One of the most devastating experiences is to lose a baby. Most often prenatal loss is not talked about among women, so many expectant mothers who endure a miscarriage or stillbirth feel utterly alone. It can be difficult to know how to talk about your loss and when you do, you are often faced with responses from loved ones that do not comfort you.
Whether your loss was early on or much later during pregnancy or birth, your feelings about the loss are real and valid.
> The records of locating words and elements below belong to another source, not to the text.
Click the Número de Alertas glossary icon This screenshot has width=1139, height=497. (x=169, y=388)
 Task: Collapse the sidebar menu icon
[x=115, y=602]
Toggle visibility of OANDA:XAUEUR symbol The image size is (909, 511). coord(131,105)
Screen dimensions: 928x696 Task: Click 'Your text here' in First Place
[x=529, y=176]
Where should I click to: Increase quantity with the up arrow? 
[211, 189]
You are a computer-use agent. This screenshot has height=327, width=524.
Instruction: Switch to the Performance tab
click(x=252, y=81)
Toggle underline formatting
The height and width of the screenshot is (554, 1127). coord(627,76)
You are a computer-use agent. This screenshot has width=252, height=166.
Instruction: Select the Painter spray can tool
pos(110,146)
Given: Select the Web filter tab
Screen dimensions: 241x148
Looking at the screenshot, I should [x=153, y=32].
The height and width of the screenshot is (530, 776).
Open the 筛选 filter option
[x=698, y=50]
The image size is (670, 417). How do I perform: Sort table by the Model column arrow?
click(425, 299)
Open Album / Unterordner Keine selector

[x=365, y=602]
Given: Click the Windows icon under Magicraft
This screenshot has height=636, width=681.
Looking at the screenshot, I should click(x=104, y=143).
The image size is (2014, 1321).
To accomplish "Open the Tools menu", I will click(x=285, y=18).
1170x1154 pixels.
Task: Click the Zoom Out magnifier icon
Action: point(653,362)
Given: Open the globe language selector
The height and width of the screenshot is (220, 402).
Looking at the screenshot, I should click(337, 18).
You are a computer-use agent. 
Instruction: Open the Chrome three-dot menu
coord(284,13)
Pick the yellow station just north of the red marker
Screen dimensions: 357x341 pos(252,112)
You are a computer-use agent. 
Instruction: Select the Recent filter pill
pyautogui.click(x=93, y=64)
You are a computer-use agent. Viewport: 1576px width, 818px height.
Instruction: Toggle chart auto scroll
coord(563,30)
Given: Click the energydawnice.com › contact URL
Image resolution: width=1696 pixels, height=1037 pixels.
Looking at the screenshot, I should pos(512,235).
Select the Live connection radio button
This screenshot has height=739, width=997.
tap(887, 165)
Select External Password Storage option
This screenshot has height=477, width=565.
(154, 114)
Mothers who have lost babies often feel:
- Guilt and preoccupation with what she did and didn’t do during the pregnancy
- Extremely anxious and fearful about getting pregnant again
- Alone and isolated
- Upset seeing other pregnant women or babies
- Loss around hopes and dreams for the baby
- Distressed by memories of the physical loss
- Emotional pain
It is important to remember that many mothers experience loss in different ways. Some mothers may need time to grieve the loss before trying again while others feel that getting pregnant again can help them move through their grief. Some mothers may feel more neutral about the loss and worry something is wrong with them for not feeling more overt pain.
Fathers, siblings, and relatives also grieve the loss of the baby and may need support. It is often difficult for parents when there is a discrepancy in how each partner deals with grief and the loss of the baby. Each person needs to have the space to grieve in his or her own way.
Therapy can help you talk about your grief, to process the many feelings you may have about the loss, and to help you heal. Having a supportive environment to openly talk about your feelings is a crucial component in healing.